◆ What is required
Scan the entries below for the string "screenshot" and copy every line where it turns up.

◆ Data extract
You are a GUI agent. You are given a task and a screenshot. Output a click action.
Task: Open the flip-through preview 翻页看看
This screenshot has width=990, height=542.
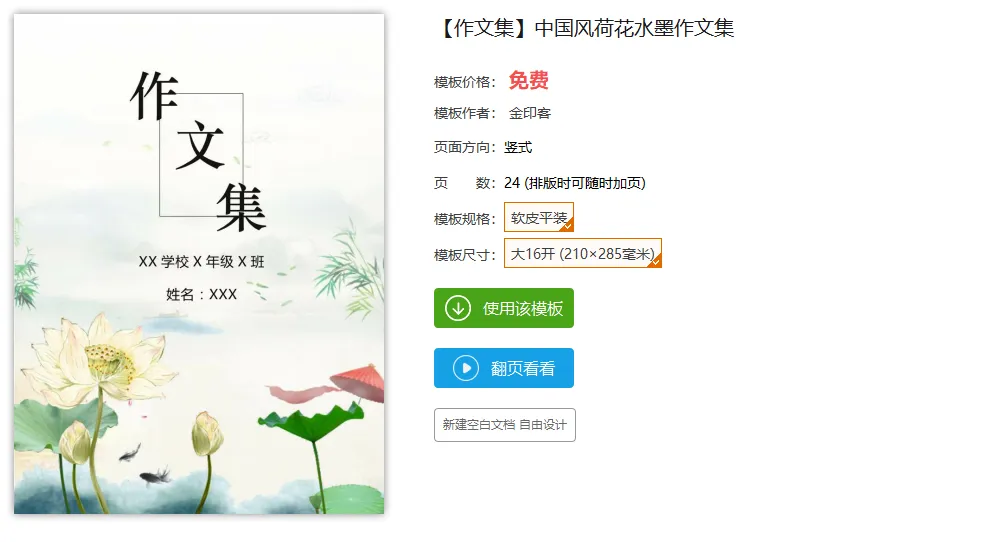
==
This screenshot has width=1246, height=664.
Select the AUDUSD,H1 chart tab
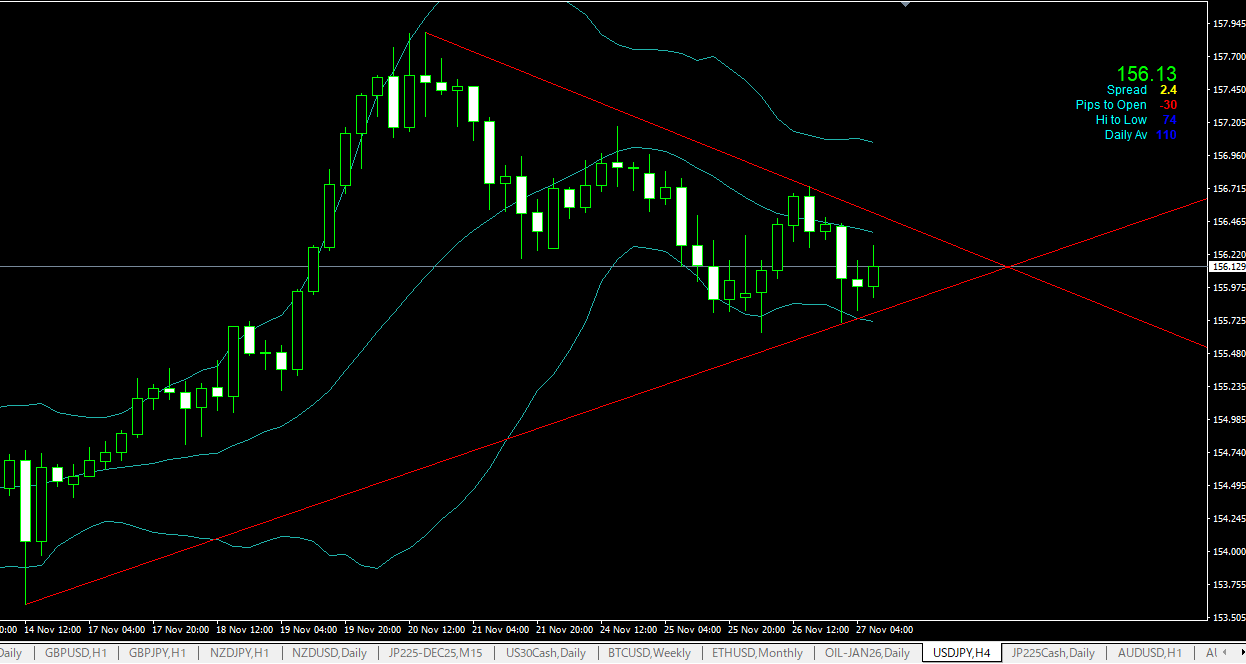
---
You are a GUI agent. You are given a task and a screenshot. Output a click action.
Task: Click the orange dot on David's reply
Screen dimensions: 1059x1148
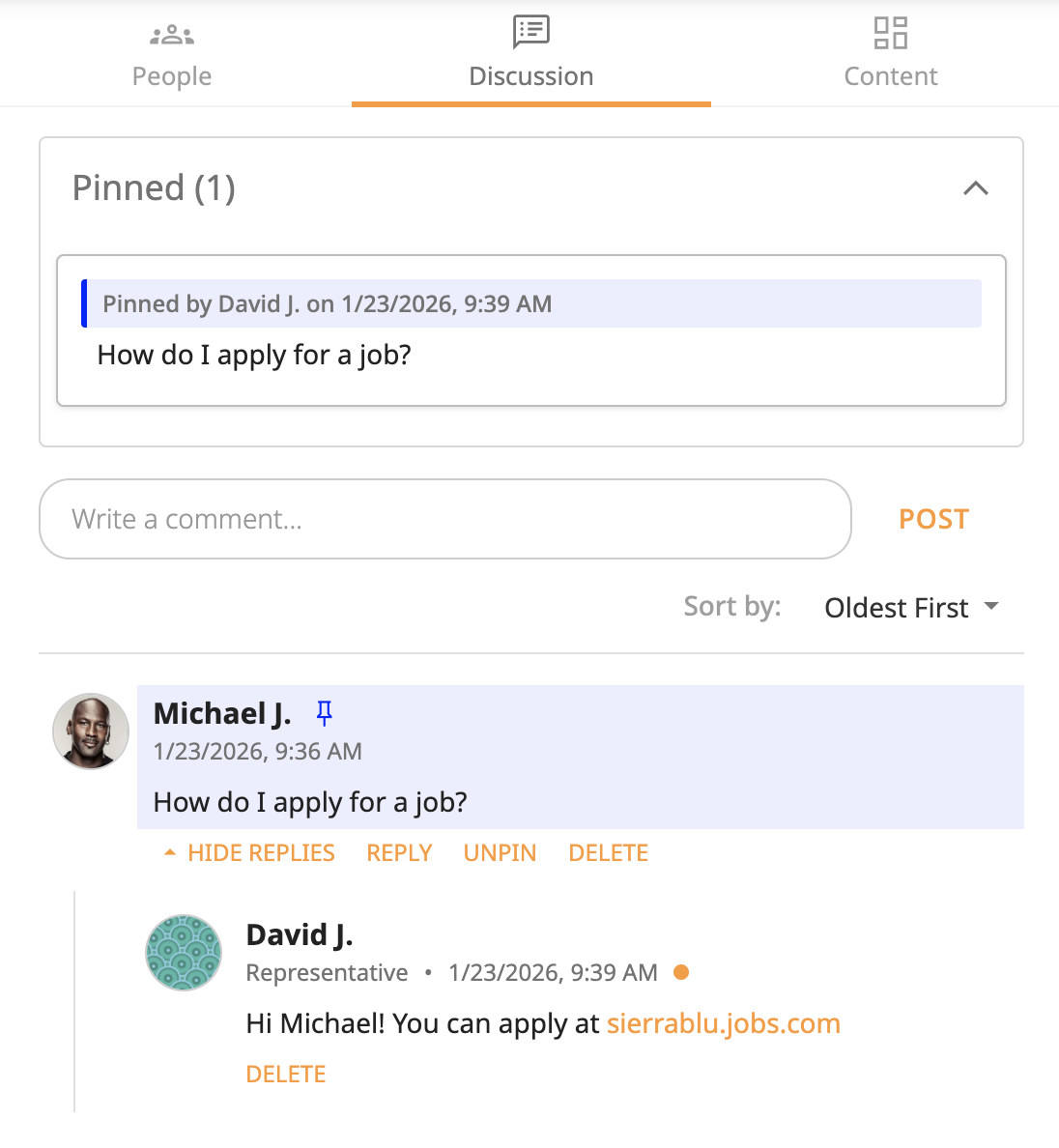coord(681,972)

◆ Result
You are a GUI agent. You are given a task and a screenshot. Output a click action.
This screenshot has width=990, height=542.
This screenshot has width=1246, height=664.
You are a GUI agent. You are given a task and a screenshot. Output a click action.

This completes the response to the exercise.